GARRETTESVILLE -- Three months after an epic blaze literallyiped out the center of town, the community is rallying together to rebuild.
Some of the proceeds from the town's annual summer fest will go towards rebuilding. The event will have raffle tickets available for purchase, to boost the amount they can put towards their efforts.
Right where the fire took out the center of town, the community is saying we're "Garrettsville strong," by holding their annual summer fest right where the fire took 13 buildings.
So far, Mayor Rick Patrick says $67,000 has been raised, however rebuilding will cost between $10 million and $20 million.
Patrick's wife Linnette was shopping at one of the Main Street stores, now in ashes, when the fire began.
"We stayed here all day and just watched it," Linnette tells Channel 3's Hilary Golston. "It was one of those things you couldn't stand to watch, but you couldn't take your eyes away from it."
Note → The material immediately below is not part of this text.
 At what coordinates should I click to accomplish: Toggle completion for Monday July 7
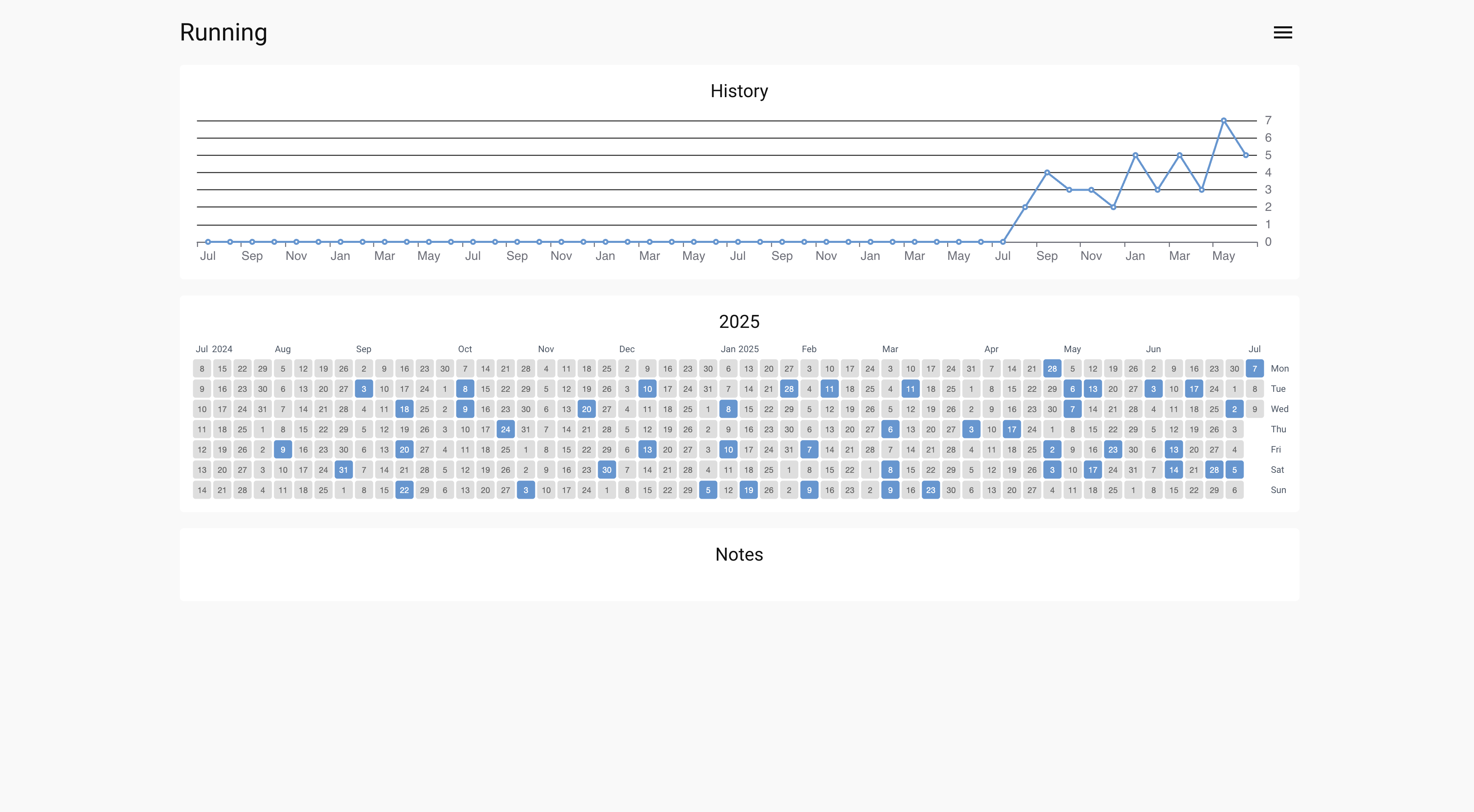[x=1255, y=368]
She called her husband, who was away in Cleveland, to tell him the news. "I don't think he was comprehending what I was saying… cause I was babbling… Garrettsville was on fire," Linnette says. "Then, I did send him a picture. He got back here just as quickly as he could."
Mayor Patrick reports the city has met with architects to determine a plan for rebuilding. The community is also assessing infrastructure and utility concerns before rebuilding can begin.
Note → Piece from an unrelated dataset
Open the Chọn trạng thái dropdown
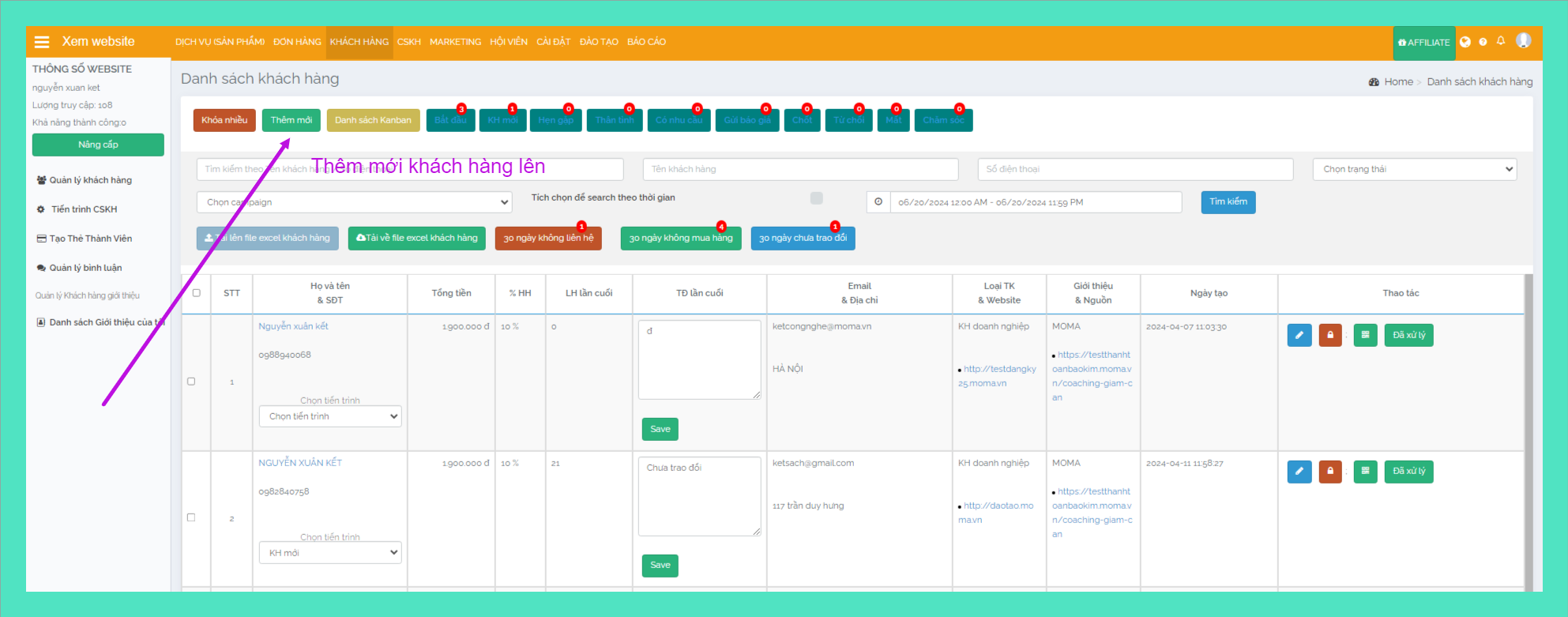The height and width of the screenshot is (617, 1568). (1414, 169)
He hopes to break ground within a year and see some new edifices standing in two years.
Patrick is hoping to have buildings that integrate with the remaining historic buildings and can at least remind citizens of the older edifices, some built in the 1850s. However, many agree the buildings lost to the flames can never be replaced.
"It was very emotional. I've been here for 40 years, grew up here and just to see the history that went up in flames… that can never be replaced," Patrick tells Golston. "We're going to make something to fit in with that and it will be brand new."
Community members also say that business has fallen on Main Street because many people don't realize there's still a lot of commerce up and running in Garrettsville. "I think the message I want to get out to everybody is that Garrettsville is still alive," Garrettsville resident Mike Young says. "A lot of people thought the entire town burned down."